* [What is needed]:
The task calls for every line of the data to be retyped exactly.

* [Provided material]:
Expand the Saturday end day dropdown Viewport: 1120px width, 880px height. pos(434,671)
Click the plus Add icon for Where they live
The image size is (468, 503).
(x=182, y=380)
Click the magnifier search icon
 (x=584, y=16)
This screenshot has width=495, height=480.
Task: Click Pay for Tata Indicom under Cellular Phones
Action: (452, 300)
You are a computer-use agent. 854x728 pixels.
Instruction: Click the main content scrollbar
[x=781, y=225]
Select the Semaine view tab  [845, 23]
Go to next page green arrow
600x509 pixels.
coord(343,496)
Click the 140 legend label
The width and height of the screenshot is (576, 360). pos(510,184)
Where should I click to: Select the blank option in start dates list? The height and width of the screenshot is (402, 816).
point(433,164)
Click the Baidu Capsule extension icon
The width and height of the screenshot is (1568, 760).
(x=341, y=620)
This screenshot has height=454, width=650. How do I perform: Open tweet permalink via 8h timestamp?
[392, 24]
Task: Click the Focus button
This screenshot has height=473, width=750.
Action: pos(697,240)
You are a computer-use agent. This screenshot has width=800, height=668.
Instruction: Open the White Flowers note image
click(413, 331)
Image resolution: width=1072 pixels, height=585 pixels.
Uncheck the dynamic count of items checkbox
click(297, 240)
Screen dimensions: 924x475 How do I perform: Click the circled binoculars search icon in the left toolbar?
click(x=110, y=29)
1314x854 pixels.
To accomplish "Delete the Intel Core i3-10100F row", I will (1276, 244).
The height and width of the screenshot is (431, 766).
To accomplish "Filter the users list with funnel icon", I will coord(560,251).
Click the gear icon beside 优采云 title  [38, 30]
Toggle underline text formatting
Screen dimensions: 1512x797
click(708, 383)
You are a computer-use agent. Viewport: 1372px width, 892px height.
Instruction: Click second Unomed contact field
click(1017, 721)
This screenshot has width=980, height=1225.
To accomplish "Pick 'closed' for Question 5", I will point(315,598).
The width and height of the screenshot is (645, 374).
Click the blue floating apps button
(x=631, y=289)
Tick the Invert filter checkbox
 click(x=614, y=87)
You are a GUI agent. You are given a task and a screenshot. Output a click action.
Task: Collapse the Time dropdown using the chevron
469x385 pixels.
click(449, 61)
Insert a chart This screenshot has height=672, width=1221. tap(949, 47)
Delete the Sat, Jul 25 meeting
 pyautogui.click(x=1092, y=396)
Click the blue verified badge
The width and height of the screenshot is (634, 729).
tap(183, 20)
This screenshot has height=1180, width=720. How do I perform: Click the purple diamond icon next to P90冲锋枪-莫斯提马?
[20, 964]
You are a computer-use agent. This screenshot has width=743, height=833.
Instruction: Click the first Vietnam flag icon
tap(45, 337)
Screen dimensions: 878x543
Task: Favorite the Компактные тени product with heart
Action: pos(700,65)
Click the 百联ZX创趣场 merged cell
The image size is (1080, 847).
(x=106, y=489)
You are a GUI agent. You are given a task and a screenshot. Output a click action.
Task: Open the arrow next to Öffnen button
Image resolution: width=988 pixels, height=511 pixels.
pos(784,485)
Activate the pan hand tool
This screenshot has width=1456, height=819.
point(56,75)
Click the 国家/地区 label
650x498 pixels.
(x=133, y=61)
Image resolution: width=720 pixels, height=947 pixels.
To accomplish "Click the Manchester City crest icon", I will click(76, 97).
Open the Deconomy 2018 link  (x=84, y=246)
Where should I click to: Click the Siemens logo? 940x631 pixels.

* [Output for this exercise]:
Expand the Saturday end day dropdown Viewport: 1120px width, 880px height. pos(434,671)
Click the plus Add icon for Where they live
The image size is (468, 503).
(x=182, y=380)
Click the magnifier search icon
 (x=584, y=16)
This screenshot has width=495, height=480.
Task: Click Pay for Tata Indicom under Cellular Phones
Action: (452, 300)
You are a computer-use agent. 854x728 pixels.
Instruction: Click the main content scrollbar
[x=781, y=225]
Select the Semaine view tab  [845, 23]
Go to next page green arrow
600x509 pixels.
coord(343,496)
Click the 140 legend label
The width and height of the screenshot is (576, 360). pos(510,184)
Where should I click to: Select the blank option in start dates list? The height and width of the screenshot is (402, 816).
point(433,164)
Click the Baidu Capsule extension icon
The width and height of the screenshot is (1568, 760).
(x=341, y=620)
This screenshot has height=454, width=650. How do I perform: Open tweet permalink via 8h timestamp?
[392, 24]
Task: Click the Focus button
This screenshot has height=473, width=750.
Action: pos(697,240)
You are a computer-use agent. This screenshot has width=800, height=668.
Instruction: Open the White Flowers note image
click(413, 331)
Image resolution: width=1072 pixels, height=585 pixels.
Uncheck the dynamic count of items checkbox
click(297, 240)
Screen dimensions: 924x475 How do I perform: Click the circled binoculars search icon in the left toolbar?
click(x=110, y=29)
1314x854 pixels.
To accomplish "Delete the Intel Core i3-10100F row", I will (1276, 244).
The height and width of the screenshot is (431, 766).
To accomplish "Filter the users list with funnel icon", I will coord(560,251).
Click the gear icon beside 优采云 title  [38, 30]
Toggle underline text formatting
Screen dimensions: 1512x797
click(708, 383)
You are a computer-use agent. Viewport: 1372px width, 892px height.
Instruction: Click second Unomed contact field
click(1017, 721)
This screenshot has width=980, height=1225.
To accomplish "Pick 'closed' for Question 5", I will point(315,598).
The width and height of the screenshot is (645, 374).
Click the blue floating apps button
(x=631, y=289)
Tick the Invert filter checkbox
 click(x=614, y=87)
You are a GUI agent. You are given a task and a screenshot. Output a click action.
Task: Collapse the Time dropdown using the chevron
469x385 pixels.
click(449, 61)
Insert a chart This screenshot has height=672, width=1221. tap(949, 47)
Delete the Sat, Jul 25 meeting
 pyautogui.click(x=1092, y=396)
Click the blue verified badge
The width and height of the screenshot is (634, 729).
tap(183, 20)
This screenshot has height=1180, width=720. How do I perform: Click the purple diamond icon next to P90冲锋枪-莫斯提马?
[20, 964]
You are a computer-use agent. This screenshot has width=743, height=833.
Instruction: Click the first Vietnam flag icon
tap(45, 337)
Screen dimensions: 878x543
Task: Favorite the Компактные тени product with heart
Action: pos(700,65)
Click the 百联ZX创趣场 merged cell
The image size is (1080, 847).
(x=106, y=489)
You are a GUI agent. You are given a task and a screenshot. Output a click action.
Task: Open the arrow next to Öffnen button
Image resolution: width=988 pixels, height=511 pixels.
pos(784,485)
Activate the pan hand tool
This screenshot has width=1456, height=819.
point(56,75)
Click the 国家/地区 label
650x498 pixels.
(x=133, y=61)
Image resolution: width=720 pixels, height=947 pixels.
To accomplish "Click the Manchester City crest icon", I will click(76, 97).
Open the Deconomy 2018 link  (x=84, y=246)
Where should I click to: Click the Siemens logo? 940x631 pixels.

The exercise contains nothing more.